There are also 38 remastered versions of Ilaiyaraaja compositions. While speaking about why problems crop up in digitised songs first produced in analogue formats, Nair spoke of an Ilaiyaraaja song whose CD version turned out oddly following the transfer from the audio cassette.
“I don’t add or subtract any new thing to the songs or tweak the vision of the track,” Nair explained. “What I do is help realise the best version of a song according to what its maker wanted. Some people say I could’ve added more bass or more treble. That is not my intention. So with this Ilaiyaraaja song, in the CD mix, everything was tilted to the right channel, so you’d hear more stuff on the right unit of your earphone, which is wrong from a mixing perspective. That needed to be fixed.”
What is behind this persistent problem in most digitised mixes of analogue audio tape recordings? One reason is the Dolby Noise Reduction, or Dolby NR system. “You may remember that in the cassette decks back in the day, if you pressed the Dolby NR button, the noise was cancelled,” Nair said. “Often, while transferring these songs to a CD or reproducing a digital file, this noise reduction system wasn’t taken into account. At the start of the 2000s, mobile phone did not have much storage capacity, and people ripped songs to 128 kbps bitrate. Thus, an entire generation grew up listening to bad quality songs.”
Today, a music streaming app such as Spotify streams songs at the maximum bitrate of 320 kbps, while the rest stream at bitrates up to 256 kbps. Tidal, which is not available in India, streams music at a maximum lossless level of 1,411 kbps.
In the absence of top-quality audio mixing and mastering technology, there were other problems with the final versions. Nair listed them: “There was obviously distortion. Then, the consistency levels of different tracks inside a song varied. Some instruments would sound too loud, some would barely be heard.”

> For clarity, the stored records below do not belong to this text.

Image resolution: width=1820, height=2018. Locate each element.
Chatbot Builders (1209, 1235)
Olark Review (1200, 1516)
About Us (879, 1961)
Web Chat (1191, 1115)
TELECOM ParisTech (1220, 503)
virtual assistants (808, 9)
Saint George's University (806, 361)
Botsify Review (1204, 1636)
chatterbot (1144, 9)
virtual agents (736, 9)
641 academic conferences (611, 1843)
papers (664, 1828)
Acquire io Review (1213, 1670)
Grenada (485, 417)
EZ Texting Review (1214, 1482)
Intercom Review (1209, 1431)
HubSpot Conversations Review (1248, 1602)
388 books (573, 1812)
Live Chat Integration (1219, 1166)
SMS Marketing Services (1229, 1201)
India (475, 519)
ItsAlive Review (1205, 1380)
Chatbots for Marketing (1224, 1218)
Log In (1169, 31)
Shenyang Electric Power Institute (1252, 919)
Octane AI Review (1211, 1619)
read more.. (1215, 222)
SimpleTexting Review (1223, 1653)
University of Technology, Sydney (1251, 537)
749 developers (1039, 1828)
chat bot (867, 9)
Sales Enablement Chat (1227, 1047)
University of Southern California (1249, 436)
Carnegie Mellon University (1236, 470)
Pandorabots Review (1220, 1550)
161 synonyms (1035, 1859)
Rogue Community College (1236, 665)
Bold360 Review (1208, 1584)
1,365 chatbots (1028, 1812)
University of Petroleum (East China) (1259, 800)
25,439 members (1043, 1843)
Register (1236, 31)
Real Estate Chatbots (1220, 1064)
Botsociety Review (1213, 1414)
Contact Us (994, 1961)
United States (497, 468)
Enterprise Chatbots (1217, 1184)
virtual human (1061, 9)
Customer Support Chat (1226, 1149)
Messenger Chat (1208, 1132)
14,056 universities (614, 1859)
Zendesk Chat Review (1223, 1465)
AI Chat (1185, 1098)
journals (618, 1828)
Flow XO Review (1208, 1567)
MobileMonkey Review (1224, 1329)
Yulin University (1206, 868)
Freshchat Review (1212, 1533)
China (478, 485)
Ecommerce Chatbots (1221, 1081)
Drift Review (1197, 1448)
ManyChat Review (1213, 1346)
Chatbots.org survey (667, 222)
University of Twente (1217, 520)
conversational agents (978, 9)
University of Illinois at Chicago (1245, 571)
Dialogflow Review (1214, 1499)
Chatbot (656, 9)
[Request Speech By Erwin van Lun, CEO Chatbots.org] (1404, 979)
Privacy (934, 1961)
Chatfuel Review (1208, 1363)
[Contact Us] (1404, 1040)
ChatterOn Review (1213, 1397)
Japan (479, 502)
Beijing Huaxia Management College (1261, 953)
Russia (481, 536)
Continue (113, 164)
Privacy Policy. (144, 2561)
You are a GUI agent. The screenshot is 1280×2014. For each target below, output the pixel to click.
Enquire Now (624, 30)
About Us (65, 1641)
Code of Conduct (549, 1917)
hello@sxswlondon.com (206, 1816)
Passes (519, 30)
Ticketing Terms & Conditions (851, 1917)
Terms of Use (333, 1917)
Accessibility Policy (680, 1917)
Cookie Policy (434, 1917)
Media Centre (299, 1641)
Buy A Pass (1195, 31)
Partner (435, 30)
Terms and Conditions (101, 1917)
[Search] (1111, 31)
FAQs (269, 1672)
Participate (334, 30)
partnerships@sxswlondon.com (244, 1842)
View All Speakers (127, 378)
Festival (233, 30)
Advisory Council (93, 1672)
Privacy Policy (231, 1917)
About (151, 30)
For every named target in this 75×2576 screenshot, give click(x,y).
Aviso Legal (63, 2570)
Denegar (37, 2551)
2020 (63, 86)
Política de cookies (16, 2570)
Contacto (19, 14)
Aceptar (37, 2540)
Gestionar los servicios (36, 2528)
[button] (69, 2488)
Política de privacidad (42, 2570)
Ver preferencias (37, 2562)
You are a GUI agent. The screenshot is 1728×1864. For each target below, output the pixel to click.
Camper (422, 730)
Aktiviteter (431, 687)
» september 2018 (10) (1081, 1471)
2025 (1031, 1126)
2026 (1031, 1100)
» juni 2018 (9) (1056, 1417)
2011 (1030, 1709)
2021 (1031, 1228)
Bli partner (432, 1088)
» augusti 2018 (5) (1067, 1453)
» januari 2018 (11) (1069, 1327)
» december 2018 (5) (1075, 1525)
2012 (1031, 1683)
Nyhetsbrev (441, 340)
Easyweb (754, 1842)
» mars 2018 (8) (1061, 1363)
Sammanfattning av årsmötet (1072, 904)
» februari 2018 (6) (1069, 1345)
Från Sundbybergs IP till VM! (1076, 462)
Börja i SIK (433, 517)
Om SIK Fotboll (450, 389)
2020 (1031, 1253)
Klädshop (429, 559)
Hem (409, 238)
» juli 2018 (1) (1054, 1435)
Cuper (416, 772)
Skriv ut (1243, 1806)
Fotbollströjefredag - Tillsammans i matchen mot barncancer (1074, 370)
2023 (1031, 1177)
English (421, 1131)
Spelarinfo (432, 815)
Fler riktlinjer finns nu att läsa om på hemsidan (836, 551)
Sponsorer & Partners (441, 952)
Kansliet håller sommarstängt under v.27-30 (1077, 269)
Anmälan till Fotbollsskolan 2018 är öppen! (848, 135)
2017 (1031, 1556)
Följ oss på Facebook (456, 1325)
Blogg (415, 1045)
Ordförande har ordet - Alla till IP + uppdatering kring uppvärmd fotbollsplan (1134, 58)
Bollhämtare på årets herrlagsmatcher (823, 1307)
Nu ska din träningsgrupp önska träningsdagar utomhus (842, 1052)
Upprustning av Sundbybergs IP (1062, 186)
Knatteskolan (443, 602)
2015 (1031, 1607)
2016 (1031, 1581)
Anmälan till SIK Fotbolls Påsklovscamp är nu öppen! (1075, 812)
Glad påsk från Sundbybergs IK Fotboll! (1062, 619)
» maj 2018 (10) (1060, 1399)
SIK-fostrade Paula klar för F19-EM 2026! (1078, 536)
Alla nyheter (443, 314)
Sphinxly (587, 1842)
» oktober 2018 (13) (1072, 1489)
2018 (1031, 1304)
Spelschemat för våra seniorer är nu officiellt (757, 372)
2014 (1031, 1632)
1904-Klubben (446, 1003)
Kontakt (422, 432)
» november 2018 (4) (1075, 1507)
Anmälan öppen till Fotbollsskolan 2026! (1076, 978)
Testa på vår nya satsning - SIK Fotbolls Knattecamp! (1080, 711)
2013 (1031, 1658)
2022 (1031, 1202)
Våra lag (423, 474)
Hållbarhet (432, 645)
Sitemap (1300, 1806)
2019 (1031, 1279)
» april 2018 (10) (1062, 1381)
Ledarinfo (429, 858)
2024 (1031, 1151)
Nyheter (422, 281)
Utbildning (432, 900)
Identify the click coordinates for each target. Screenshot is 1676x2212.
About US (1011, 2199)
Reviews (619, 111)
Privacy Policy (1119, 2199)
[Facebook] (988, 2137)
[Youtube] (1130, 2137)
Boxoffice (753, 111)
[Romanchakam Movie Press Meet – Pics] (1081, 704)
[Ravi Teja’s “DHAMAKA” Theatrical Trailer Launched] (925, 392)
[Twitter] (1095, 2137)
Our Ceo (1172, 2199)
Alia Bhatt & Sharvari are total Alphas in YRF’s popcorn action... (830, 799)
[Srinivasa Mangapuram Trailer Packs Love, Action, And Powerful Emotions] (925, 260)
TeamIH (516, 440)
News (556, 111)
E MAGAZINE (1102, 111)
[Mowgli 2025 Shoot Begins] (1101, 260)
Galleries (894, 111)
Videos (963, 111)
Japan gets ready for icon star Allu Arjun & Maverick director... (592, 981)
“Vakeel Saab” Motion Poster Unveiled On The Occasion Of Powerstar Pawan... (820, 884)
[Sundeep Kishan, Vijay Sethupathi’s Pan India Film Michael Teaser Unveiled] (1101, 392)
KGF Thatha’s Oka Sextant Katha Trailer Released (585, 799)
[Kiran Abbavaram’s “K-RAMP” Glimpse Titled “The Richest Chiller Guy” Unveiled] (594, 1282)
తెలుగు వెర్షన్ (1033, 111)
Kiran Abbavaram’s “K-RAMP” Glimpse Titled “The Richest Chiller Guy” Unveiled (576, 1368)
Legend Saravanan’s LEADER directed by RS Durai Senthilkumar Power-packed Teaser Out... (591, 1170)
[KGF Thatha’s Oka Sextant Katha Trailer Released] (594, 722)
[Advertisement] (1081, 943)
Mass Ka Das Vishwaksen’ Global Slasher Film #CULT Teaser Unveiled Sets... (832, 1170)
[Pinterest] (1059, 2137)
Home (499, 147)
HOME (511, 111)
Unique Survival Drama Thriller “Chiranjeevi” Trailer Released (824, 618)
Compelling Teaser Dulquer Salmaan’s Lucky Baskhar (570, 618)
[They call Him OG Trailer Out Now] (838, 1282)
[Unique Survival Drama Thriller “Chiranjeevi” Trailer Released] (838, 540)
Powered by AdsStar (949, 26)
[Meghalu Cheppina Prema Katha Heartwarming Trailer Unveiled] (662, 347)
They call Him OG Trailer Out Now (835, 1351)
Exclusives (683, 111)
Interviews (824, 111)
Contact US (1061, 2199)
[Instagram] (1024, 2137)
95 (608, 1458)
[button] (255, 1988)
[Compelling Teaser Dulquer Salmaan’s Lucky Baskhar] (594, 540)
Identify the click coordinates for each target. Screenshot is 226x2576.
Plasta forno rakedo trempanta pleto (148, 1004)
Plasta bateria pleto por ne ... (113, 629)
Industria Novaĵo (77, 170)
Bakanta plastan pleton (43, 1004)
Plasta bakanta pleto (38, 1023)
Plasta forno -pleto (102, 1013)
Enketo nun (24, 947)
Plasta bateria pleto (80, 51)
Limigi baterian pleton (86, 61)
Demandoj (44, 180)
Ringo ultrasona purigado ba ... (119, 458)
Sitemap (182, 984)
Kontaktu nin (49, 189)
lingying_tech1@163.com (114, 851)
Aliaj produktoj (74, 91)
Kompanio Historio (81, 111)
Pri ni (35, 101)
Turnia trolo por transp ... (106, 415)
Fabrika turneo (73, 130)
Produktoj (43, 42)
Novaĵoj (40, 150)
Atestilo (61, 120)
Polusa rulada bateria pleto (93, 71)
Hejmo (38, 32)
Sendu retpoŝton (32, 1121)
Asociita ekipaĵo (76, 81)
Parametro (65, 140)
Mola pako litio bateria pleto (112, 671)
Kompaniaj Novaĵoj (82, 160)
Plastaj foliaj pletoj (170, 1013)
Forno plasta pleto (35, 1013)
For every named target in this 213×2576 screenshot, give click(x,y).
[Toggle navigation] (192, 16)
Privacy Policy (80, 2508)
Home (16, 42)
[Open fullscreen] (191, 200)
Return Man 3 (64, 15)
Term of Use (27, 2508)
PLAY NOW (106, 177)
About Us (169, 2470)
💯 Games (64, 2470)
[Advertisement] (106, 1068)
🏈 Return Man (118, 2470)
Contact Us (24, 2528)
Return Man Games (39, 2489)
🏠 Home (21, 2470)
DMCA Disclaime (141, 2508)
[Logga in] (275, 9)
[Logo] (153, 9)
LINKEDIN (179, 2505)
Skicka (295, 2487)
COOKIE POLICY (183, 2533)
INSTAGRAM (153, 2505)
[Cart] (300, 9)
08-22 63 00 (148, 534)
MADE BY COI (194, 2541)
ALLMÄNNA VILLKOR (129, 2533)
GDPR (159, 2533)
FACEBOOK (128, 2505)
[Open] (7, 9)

Another culprit is what Nair terms the “loudness war”, which peaked in the West in the early 2000s. At some point in the ’90s, the music industry believed that the louder a song, the faster it would zoom up the charts. Tunes would be mastered in ways that exhausted the highest audio levels that could be reached through a CD recording. This trend exploded in the 2000s, and reached a crisis point with the 2008 Metallica album Death Magnetic. Its songs were so loud that when they crossed the maximum decibel levels, the loudest parts got clipped, leading to tracks with distorted portions.
“I have been wary of this loudness war in India, which is why with The Mastering Project, I strictly adhere to YouTube’s loudness levels,” Nair said. “If the song is louder than YouTube’s standards, the song will be forcibly compressed and it will sound awful.”
Nair mainly uses Avid Pro Tools, along with bunch of other software. “Today, with machine learning and artificial intelligence, the time you’d need to find a certain flaw in a recording has been reduced from two hours to five minutes,” Nair said. “The company Izotope does that, for example. With the saved time, I have an additional one hour and 55 minutes to work on the error. Then, there’s ADX TRAX, which automatically finds out the vocal elements in a song and spots out what’s wrong where in them.”
The availability of high-end audio mixing and mastering software have led to adventurous but amateur individuals releasing warped versions of professionally mixed songs. One such example is the 8D audio recording, in which sections of the song oddly shift between the left and right channels.
Nair laughed off this trend: “What the 8D does is it changes the intent of the song. Furthermore, there are no eight dimensions in the audio in the first place. But I am not questioning or criticising people who do enjoy such stuff. Maybe they really like it.”